The call shifts the loop from being limited at the backend level (mostly uops not being retired by having to wait for memory) to being limited at the frontend level. The core event to look for here is `IDQ_UOPS_NOT_DELIVERED.CORE`, which tells us whether the frontend is delivering the full 4 uops per cycle it is able to. In the tight loop this is almost always the case, whereas in the call loop this is rarely the case.
CALL, RET, and JNE all share the same execution port (6 in Skylake), so it seems plausible that the added pressure in this port prevents speculative execution from continuing with the loop at the same rate as the tight loop. If you look at the execution port breakdowns of each loop, port 6 dominates in the call loop, whereas the tight loop is bottlenecked at port 4 (the port where stores go).
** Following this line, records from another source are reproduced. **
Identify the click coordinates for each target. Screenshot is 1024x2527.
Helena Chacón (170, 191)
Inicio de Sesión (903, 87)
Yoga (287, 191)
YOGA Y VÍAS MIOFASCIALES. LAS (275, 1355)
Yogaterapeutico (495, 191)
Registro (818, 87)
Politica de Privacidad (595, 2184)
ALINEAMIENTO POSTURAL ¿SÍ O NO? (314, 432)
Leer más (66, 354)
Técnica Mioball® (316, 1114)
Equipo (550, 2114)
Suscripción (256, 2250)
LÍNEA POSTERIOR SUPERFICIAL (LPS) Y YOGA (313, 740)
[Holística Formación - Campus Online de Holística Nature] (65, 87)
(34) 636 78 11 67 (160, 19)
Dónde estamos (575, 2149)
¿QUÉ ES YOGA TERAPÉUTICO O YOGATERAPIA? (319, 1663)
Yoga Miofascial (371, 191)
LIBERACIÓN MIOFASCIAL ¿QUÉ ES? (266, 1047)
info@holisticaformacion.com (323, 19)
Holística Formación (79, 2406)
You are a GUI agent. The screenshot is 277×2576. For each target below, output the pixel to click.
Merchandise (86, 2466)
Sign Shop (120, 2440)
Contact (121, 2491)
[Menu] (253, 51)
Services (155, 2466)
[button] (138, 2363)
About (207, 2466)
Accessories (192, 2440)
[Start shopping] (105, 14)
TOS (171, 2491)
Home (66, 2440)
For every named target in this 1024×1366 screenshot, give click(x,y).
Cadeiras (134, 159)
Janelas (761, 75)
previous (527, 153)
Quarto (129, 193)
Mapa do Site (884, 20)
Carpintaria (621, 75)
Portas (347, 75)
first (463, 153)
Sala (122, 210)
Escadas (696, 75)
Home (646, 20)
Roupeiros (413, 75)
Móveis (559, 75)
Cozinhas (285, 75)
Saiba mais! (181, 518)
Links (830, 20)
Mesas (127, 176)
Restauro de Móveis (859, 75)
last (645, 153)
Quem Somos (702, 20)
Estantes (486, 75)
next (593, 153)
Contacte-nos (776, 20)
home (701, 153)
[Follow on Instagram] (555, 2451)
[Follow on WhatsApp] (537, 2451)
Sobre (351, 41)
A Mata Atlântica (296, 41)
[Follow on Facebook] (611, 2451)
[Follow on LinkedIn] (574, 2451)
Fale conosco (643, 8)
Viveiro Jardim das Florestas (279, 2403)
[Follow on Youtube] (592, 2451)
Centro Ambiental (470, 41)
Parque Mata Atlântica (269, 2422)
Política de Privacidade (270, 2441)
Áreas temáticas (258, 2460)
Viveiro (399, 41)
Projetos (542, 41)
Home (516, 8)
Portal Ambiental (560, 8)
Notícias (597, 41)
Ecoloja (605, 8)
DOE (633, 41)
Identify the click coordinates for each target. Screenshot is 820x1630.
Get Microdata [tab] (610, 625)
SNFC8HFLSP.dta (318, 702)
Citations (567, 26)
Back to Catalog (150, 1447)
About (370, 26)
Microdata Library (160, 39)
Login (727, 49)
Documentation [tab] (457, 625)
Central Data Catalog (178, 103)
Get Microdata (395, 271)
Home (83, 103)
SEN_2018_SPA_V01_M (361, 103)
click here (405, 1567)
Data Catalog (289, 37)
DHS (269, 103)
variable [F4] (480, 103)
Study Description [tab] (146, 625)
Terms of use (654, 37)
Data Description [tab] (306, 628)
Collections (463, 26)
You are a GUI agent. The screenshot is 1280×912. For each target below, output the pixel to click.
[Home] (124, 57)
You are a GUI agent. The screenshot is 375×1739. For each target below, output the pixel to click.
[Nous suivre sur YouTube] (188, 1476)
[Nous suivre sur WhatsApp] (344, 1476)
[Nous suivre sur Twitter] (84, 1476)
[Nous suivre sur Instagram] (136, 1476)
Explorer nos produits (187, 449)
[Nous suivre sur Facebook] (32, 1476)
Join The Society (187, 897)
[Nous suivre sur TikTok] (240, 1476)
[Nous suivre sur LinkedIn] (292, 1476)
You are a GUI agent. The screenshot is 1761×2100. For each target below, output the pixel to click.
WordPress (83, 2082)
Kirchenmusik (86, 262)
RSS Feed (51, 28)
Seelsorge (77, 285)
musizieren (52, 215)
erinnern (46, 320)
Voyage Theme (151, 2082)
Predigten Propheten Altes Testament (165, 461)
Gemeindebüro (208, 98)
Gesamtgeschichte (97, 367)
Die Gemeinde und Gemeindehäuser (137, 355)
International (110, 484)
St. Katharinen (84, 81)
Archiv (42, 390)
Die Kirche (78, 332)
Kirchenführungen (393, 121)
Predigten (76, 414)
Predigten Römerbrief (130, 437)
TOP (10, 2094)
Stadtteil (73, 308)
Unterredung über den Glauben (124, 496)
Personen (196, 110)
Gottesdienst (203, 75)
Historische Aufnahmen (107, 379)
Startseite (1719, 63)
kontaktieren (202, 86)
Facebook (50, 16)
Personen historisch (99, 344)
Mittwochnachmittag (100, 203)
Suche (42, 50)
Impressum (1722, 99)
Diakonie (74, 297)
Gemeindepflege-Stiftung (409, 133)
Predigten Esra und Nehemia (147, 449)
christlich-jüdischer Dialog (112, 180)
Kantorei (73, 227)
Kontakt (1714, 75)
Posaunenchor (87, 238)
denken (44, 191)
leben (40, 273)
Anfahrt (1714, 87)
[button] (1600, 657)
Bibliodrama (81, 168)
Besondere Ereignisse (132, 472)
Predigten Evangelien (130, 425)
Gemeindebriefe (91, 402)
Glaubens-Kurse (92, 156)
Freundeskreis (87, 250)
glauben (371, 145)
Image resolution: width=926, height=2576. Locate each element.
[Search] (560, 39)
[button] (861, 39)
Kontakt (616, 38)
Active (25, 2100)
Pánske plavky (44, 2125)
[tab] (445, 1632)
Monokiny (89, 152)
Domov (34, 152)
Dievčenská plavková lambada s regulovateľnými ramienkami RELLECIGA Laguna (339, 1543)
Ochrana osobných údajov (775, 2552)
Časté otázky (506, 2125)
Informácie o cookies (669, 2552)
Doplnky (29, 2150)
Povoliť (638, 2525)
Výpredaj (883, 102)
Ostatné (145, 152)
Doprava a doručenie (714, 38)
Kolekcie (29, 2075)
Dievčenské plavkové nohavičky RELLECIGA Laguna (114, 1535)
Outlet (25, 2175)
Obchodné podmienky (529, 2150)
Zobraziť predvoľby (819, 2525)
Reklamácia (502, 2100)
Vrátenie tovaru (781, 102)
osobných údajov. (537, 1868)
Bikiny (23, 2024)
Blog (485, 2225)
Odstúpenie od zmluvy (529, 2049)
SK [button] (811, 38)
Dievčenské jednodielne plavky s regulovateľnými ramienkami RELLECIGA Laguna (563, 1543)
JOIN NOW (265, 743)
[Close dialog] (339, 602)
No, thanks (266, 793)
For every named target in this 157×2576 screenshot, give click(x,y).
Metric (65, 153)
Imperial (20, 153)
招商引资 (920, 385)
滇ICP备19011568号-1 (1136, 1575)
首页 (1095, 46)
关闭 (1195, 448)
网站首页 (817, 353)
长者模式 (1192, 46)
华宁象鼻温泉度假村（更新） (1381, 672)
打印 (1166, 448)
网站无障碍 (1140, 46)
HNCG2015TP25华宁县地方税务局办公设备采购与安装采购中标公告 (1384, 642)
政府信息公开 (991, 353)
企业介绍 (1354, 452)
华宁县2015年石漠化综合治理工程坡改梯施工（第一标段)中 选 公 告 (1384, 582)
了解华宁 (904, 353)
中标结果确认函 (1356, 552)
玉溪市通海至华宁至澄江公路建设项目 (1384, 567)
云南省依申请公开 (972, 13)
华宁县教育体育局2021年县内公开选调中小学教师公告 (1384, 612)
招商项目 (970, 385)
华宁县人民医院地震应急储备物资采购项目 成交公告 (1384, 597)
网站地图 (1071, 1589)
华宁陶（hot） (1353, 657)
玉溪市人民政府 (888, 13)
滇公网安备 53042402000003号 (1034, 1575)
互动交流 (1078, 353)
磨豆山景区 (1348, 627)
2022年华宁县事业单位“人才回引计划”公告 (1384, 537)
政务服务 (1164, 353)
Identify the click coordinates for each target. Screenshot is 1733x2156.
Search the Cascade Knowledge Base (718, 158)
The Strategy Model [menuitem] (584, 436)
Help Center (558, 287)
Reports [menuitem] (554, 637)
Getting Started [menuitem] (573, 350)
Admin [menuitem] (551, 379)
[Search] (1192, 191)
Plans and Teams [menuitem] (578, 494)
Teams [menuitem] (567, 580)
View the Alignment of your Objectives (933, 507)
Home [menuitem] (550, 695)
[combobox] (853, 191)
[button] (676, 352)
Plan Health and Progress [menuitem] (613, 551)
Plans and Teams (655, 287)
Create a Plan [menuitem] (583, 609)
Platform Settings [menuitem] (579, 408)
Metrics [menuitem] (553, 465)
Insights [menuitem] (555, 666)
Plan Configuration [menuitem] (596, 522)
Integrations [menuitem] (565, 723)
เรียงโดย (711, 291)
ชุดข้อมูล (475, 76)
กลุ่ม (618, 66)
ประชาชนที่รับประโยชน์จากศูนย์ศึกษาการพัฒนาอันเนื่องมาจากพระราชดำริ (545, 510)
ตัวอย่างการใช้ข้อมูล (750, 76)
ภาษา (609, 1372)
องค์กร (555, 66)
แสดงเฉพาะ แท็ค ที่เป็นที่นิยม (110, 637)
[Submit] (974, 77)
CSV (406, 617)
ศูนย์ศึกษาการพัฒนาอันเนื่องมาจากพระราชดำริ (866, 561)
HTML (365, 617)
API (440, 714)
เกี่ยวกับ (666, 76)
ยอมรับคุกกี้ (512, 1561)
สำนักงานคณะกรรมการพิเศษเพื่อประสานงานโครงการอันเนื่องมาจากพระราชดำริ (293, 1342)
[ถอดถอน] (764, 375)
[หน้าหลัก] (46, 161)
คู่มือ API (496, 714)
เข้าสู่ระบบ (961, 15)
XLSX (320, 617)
By delivering fewer uops per cycle, the pressure on the backend is eased. But this is a delicate balance. If you add another call, the loop becomes much slower than the tight loop.
You can get a similar effect by replacing `__asm__("call foo")` with
I think you are on to something, but I don't think it's the final answer. Your explanation sounds true, but it doesn't really explain how greater pressure on P6 speeds things up.
I'm working with a slightly modified loop that counts down rather than up, so that the loop has slightly fewer instructions. I've switched to using an "add to memory" to reduce the instruction count further. None of these seem to directly affect the speed of the loop, but here's the fastest loop I have:
.p2align 3
1:
addq %rax, counter(%rip)
dec %rax
jmp 2f
2:
jne 1b
rep ret
On Skylake, it executes in 0.497 s. If I remove the "jump to the next instruction", it slows to 0.646 s. This agrees with your explanation. But here's the part I don't understand, and that may undercut your theory: if I change the first line to be ".p2align 4" (that is, if I increase the minimum alignment from 8 to 16) the speed is the same whether or not I have the extra jump. Even more confusingly, it's always the slower speed!
Here's what port usage looks like for the two different cases (both with the same instructions, just different alignments):
From the first line we see that both Fast and Slow have the same number of instructions executed (which makes sense, since both are executing the same instructions), but down below we see very different numbers of µops dispatched! I'm not sure what to make of this, but I think this shows that it is not (solely?) a front end issue.
So, I would argue that's the biggest source of _speedup_ in the second case. However, I'm really interested in whether that's true since I don't see a memory fence; so the memory should be in L0 cache for both cases; I have trouble believing that an unaligned access can be so much slower with the data in cache.
As for the `callq` to `repz retq`, I would venture a guess that the CPU's able to identify that there are no data dependencies there and the data's never even stored; I'd argue that it probably never even gets executed because the instruction should fit in instruction cache and branch prediction cache and all. Arguably. Like I said, I'm not an expert.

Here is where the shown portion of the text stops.